94. Le Salon des Hautes Tours
Le Retour de l'Ambassadrice
La nuit était tombée sur Sylvaria, enveloppant le palais royal d’une douceur veloutée. Les lumières des lanternes se reflétaient sur les pavés des jardins, dessinant des ombres dansantes sur les murs de pierre blanche. Mei-Ling, enfin libérée des obligations protocolaires, avait regagné ses appartements, le corps lourd de fatigue mais l’esprit en ébullition.
Le décalage horaire de douze heures avec Cathay, ajouté à l’épuisement des mondanités diplomatiques, pesait sur ses épaules. La cérémonie officielle de remise de ses lettres de créance avait été fastueuse, en présence du roi, de la reine et des plus hauts dignitaires du royaume. Les discours, les sourires de circonstance, les échanges protocolaires – tout cela avait été mené avec grâce, mais au prix d’une énergie considérable.
Pourtant, malgré la lassitude qui l’envahissait, une pensée occupait son esprit : Damoiselle Sibylle.
Mei Ling était sensible à ce que cette jeune femme, bien qu’ayant appris à aimer la culture et les traditions de Cathay, n’avait jamais posé le pied sur cette terre lointaine.
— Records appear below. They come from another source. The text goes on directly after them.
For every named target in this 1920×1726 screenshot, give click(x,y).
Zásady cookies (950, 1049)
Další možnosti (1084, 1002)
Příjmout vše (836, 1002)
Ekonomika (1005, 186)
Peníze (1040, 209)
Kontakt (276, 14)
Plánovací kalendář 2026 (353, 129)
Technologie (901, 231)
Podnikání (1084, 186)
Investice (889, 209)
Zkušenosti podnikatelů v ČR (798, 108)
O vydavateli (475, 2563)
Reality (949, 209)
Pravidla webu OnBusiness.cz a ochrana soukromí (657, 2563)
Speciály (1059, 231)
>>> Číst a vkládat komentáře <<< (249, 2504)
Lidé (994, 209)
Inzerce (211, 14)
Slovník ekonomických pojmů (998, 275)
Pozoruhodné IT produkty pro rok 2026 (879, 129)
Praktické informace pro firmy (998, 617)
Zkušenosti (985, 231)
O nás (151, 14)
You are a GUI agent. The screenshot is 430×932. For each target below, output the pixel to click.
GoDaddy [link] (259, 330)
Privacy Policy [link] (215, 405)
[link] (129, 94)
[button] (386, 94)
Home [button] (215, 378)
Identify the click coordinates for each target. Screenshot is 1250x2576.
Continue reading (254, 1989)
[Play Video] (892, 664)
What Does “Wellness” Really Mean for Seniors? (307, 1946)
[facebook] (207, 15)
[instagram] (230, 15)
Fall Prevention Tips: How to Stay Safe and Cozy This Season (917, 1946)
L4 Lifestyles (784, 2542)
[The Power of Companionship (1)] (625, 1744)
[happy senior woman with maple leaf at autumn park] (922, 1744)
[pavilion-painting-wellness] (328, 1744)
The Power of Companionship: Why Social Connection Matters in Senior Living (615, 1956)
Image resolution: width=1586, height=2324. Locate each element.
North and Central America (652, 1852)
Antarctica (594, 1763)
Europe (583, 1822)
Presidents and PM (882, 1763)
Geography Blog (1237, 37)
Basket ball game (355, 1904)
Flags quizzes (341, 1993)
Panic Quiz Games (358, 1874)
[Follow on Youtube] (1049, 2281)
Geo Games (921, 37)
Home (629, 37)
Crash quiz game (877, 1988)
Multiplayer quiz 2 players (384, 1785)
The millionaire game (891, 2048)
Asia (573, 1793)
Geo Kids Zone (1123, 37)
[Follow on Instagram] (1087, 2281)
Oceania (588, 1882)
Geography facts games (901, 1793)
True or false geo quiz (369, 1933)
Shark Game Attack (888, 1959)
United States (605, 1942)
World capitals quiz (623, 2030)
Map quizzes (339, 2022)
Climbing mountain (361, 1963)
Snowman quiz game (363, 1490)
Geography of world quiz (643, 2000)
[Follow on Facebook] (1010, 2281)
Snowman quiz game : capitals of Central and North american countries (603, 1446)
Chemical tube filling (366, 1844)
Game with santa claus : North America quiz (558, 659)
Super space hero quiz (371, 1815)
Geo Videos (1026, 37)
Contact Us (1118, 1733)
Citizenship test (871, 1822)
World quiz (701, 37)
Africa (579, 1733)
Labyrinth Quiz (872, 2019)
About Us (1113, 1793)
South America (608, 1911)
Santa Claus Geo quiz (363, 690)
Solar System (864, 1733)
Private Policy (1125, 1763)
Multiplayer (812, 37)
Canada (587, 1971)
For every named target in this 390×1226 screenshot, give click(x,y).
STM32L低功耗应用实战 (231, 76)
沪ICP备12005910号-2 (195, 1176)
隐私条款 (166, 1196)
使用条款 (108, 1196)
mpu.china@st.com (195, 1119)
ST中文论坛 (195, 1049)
Tout cela, elle l’avait fait pour l’amour d’un homme : Maître Li Bai.
Elle savait aussi ce que son amie avait traversé tout récemment. La princesse Sylvie l’en avait tenue informée. Sibylle, si sensible, si délicate, avait été profondément ébranlée par les événements dans cette crypte horrible. Mei-Ling avait entendu parler de sa détresse psychologique et de l’attention que lui avaient portée la princesse Sylvie et Margot durant son long rétablissement.
Mei-Ling soupira, posant une main sur son élégant smartphone cathayen. Elle ne pouvait pas attendre demain pour envoyer un message. D’un geste précis, elle composa un texte bref mais empreint de tendresse :
"Chère Sibylle, je suis enfin de retour. Demain, en fin d’après-midi, pourrions-nous nous retrouver dans l’un des salons privés des Hautes Tours ? J’ai tant de choses à te dire. Mei-Ling."
Elle envoya le message, puis se laissa tomber sur son lit, un sourire fatigué aux lèvres. Elle savait que Sibylle comprendrait l’urgence discrète de sa requête.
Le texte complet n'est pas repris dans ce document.